Ok, the question of the century :)
Before you say or think anything, let me tell you that I've read couple of similar questions about this very topic, but I didn't find clear solution for my problem. My case is specific, and typical for system programmers I think.
I have this situation very often. I hate gotos, don't really know why, probably because everybody is yelling that it's bad. But until now I did not find better solution for my specific scenario, and the way I do it currently might be uglier than the use of goto.
Here is my case: I use C++ (Visual C++) for Windows application development, and quite often I use bunch of APIs in my routines. Suppose following situation:
int MyMemberFunction()
{
// Some code... //
if (!SomeApi())
{
// Cleanup code... //
return -1;
}
// Some code... //
if (!SomeOtherApi())
{
// Cleanup code... //
return -2;
}
// Some more code... //
if (!AnotherApi())
{
// Cleanup code... //
return -3;
}
// More code here... //
return 0; // Success
}
So after each Api I have to check if it succeeded, and abort my function if it did not. For this, I use whole bunch of // Cleanup code... //
, often pretty much duplicated, followed by the return
statement. The function performs, say, 10 tasks (e.g. uses 10 Apis), and if task #6 fails, I have to clean up the resources created by previous tasks. Note that the cleanup should be done by the function itself, so exception handling cannot be used. Also, I can't see how much-talked RAII can help me in this situation.
The only way I've thought of, is to use goto to make jump from all such failure cases to one cleanup label, placed at the end of the function.
Is there any better way of doing this? Will using goto considered bad practice in such situation? What to do then? Such situation is very typical for me (and for system programmers like me, I believe).

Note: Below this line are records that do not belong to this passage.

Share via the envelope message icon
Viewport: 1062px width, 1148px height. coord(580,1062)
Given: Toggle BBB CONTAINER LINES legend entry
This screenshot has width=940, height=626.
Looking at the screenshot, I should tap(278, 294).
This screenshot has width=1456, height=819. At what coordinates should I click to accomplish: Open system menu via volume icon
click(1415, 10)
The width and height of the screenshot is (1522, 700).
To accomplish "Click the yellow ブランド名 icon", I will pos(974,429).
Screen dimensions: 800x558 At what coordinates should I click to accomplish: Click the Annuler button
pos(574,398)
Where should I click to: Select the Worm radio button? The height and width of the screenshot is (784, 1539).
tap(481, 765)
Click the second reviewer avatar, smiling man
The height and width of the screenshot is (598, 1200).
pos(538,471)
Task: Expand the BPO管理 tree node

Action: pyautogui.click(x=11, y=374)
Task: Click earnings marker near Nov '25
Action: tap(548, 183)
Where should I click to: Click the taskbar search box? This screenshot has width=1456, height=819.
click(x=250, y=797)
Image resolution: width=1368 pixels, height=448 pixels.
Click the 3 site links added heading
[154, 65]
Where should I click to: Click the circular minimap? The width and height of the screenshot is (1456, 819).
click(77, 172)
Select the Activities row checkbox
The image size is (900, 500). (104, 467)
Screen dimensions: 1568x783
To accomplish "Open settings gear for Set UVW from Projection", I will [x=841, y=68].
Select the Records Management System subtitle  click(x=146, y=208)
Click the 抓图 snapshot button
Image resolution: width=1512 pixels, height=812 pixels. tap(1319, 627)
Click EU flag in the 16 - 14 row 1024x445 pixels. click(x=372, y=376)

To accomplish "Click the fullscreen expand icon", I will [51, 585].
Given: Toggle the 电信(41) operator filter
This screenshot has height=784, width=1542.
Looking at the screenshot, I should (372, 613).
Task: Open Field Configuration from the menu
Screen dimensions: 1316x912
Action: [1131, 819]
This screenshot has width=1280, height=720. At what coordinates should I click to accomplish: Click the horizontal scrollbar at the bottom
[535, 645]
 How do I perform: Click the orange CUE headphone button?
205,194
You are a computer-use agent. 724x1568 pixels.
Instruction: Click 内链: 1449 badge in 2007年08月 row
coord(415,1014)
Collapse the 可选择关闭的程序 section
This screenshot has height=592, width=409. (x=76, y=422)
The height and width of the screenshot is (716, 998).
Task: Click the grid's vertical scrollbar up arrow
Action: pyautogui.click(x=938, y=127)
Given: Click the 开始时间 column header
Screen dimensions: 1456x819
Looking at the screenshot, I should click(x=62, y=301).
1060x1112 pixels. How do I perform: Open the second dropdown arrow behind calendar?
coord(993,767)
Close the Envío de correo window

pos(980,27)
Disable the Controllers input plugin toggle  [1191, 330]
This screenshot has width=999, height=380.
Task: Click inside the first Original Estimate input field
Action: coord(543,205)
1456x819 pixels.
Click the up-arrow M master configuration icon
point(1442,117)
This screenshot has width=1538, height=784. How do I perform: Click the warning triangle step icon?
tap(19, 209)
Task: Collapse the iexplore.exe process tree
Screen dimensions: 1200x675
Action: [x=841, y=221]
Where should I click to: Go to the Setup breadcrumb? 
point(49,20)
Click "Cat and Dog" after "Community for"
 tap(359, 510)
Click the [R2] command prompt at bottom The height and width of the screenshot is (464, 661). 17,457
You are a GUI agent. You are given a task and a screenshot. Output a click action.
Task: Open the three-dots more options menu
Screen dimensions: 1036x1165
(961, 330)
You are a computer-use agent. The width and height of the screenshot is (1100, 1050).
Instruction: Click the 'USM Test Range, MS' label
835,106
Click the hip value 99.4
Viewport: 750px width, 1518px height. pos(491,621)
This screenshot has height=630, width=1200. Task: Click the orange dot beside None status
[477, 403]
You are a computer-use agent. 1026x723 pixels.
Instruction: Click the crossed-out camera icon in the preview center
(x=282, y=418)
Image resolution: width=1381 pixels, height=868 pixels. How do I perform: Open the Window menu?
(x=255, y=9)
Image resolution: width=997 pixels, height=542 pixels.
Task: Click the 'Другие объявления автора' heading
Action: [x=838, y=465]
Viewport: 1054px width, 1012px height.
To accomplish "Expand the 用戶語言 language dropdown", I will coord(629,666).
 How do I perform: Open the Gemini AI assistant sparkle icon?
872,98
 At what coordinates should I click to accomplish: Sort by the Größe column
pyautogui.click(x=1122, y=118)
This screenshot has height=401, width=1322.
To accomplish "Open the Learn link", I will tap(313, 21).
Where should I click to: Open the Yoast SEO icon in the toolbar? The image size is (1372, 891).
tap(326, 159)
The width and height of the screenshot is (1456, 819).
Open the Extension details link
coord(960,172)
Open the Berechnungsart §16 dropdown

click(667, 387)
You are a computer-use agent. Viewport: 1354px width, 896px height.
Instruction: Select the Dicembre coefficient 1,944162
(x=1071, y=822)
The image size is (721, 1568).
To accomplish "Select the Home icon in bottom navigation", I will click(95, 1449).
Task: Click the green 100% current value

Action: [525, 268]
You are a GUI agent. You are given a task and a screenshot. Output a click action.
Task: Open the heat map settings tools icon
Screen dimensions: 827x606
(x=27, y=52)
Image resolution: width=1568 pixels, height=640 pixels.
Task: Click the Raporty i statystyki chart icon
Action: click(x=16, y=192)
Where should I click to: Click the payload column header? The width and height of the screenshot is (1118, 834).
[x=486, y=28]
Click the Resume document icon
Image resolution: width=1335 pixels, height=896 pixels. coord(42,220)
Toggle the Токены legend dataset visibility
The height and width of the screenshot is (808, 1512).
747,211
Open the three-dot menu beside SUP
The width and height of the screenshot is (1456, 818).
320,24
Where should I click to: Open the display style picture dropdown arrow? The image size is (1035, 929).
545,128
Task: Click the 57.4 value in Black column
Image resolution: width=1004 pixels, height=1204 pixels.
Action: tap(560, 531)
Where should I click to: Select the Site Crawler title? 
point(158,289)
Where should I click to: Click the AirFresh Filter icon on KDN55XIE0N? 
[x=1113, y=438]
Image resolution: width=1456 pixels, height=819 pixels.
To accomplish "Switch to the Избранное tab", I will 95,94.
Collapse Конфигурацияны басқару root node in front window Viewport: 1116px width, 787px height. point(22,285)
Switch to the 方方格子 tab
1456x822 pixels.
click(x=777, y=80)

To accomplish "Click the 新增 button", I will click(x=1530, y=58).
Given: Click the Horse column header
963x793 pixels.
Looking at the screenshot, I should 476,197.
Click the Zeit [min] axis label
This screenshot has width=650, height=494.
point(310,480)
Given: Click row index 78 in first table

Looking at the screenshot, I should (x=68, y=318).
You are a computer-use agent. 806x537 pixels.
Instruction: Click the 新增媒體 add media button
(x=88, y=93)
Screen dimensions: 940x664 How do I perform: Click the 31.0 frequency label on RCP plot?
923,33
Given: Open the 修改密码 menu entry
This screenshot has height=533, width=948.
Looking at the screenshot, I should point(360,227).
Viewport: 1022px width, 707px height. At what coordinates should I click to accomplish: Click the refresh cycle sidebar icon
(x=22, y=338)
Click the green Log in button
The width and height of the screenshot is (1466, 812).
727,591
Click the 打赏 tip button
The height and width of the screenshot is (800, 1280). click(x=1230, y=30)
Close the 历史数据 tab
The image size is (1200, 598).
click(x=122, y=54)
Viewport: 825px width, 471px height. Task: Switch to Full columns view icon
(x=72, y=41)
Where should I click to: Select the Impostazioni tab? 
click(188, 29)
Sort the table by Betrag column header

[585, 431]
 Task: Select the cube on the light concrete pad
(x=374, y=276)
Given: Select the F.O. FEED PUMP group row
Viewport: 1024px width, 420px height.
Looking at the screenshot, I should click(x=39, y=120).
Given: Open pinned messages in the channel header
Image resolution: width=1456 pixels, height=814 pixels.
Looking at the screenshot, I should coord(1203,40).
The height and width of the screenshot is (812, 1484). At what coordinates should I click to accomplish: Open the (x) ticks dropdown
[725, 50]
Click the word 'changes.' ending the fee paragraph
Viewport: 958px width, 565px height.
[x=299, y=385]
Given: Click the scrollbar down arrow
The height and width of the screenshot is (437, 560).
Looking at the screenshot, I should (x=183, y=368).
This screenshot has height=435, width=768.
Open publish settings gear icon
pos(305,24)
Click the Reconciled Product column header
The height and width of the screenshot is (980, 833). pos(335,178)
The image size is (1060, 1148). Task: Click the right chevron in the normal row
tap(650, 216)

P.S.: Resources that need to be cleanup up, are of different types. There might be memory allocations, various system object handles that need closure, etc.
UPDATE:
I think people still did not get what I wanted (probably I'm explaining badly). I thought the pseudo-code should be enough, but here is the practical example:
I open two files with CreateFile. If this step fails: I have to cleanup the already-open files handle(s), if any. I will later read part of one file and write into another.
I use SetFilePointer to position read pointer in first file. If this step fails: I have to close handles opened by previous step.
I use GetFileSize to get target file size. If api fails, or file size is abnormal, I have to make cleanup: same as in previous step.
I allocate buffer of specified size to read from first file. If memory allocation fails, I have to close file handles again.
I have to use ReadFile to read from first file. If this fails, I have to: release buffer memory, and close file handles.
I use SetFilePointer to position write pointer in second file. If this fails, same cleanup has to be done.
I have to use WriteFile to write to second file. If this fails, bla-bla-bla...
Additionally, suppose I guard this function with critical section, and after I call EnterCriticalSection
in the beginning of the function, I have to call LeaveCriticalSection
before every return
statement.
Now note that this is very simplified example. There might be more resources, and more cleanup to be done - mostly same, but sometimes a little bit different, based on which step did fail. But let's talk within this example: how can I use RAII here?